Kounis syndrome is defined as an acute coronary syndrome occurring in association with mast cell degranulation induced by allergic or hypersensitivity insult. It is caused by inflammatory mediators, such as histamine and various cytokines and chemokines released through mast cell activation [14]. Various conditions (e.g., bronchial asthma, mastocytosis), drugs (e.g., antibiotics, analgesics, contrast media, corticosteroids), and environmental exposures (e.g., insects stings, latex contact) could induce Kounis syndrome [12]. Several cases of Kounis syndrome caused by midazolam [15], morphine [16], and rocuronium [17] have been reported. One article described Kounis syndrome probably caused by the rocuronium-sugammadex complex, although this case did not present bradycardia but tachycardia [18]. No published case report regarding sugammadex-induced bradycardia has mentioned Kounis syndrome as a possible cause of bradycardia. The present case showed no typical allergic reactions on the skin or airway. However, according to previous articles, Kounis syndrome occasionally lacks skin signs suggesting allergic reactions [13, 19]. Transthoracic echocardiography in the present case, which indicated normal systolic function, was performed approximately 30 min after recovery from serious hemodynamic instability. Thus, echocardiography finding does not exclude a diagnosis of Kounis syndrome. A previous case report describing profound bradycardia with severe hypotension after sugammadex administration also mentions the simultaneous appearance of ST change on ECG [9]. This report confirmed coronary vasospasm provoked by ergonovine on coronary angiography postoperatively. Saito et al. [20] reported transient third-degree atrioventricular block following sugammadex injection. Therefore, we believe that a considerable proportion of sugammadex-induced bradycardia should involve the mechanism of allergic angina.
The culprit for type 2 respiratory failure seen immediately after recovery from severe bradycardia in the present case remains unclear. The train-of-four ratio demonstrated no residual effect of muscle relaxant, while both chest radiography and lung auscultation showed no abnormality. Therefore, the occurrence of rocuronium recurarization and lung edema induced by anaphylaxis or acute heart failure was unlikely. We speculate that her obesity and concomitant delayed emergence from general anesthesia would have led to the alveolar hypoventilation. Moreover, Kounis syndrome can cause vasospasm not only of the coronary artery but also of the arteries in the brain [21, 22], possibly leading to impaired consciousness as well as central hypoventilation.

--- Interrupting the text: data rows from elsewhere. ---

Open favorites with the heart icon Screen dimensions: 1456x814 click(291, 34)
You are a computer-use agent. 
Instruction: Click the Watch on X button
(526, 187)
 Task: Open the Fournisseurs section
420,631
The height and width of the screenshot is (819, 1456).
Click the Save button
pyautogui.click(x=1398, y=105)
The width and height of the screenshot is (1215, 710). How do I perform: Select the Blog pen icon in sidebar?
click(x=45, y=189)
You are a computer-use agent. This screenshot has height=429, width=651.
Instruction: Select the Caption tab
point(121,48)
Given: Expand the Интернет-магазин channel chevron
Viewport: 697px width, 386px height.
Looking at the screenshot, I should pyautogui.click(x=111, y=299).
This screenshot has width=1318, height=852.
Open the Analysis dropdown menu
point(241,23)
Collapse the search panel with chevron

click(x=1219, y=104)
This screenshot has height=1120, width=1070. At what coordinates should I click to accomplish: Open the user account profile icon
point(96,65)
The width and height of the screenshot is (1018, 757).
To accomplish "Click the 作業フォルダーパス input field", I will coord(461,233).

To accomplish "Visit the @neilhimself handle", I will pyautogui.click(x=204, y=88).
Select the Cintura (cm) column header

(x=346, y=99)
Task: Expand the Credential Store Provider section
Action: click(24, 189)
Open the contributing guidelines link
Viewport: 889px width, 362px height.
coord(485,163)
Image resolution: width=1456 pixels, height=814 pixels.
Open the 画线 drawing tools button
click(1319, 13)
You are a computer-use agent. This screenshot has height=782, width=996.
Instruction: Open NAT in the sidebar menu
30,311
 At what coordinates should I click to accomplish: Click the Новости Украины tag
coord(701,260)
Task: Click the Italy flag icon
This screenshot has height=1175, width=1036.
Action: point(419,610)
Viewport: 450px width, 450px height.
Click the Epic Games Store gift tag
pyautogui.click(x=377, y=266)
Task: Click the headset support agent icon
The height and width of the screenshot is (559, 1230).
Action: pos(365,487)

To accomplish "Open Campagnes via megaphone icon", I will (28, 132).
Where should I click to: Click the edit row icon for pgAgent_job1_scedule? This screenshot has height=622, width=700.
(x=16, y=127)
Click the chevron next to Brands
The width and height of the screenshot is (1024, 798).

We suggest a few countermeasures that should have been taken in this patient to clarify the cause and reduce the risk of bradycardia. First, we should have measured tryptase levels, regardless of the existence of skin symptoms, to distinguish whether the bradycardia was an allergy-related phenomenon or not. Second, 12-lead ECG should have been taken soon after the occurrence of bradycardia to obtain a more precise diagnosis. Furthermore, this patient required additional assessment to confirm the culprit and avoid the occurrence of the same reaction in case of future surgery. This evaluation should have involved coronary angiography including an ergonovine or an acetylcholine provocation test in addition to skin testing to sugammadex.
In conclusion, we believe that significant bradycardia immediately after sugammadex administration was attributable to Kounis syndrome induced by sugammadex based on the time course of the event, ECG findings, and known high incidence of anaphylaxis due to this medication.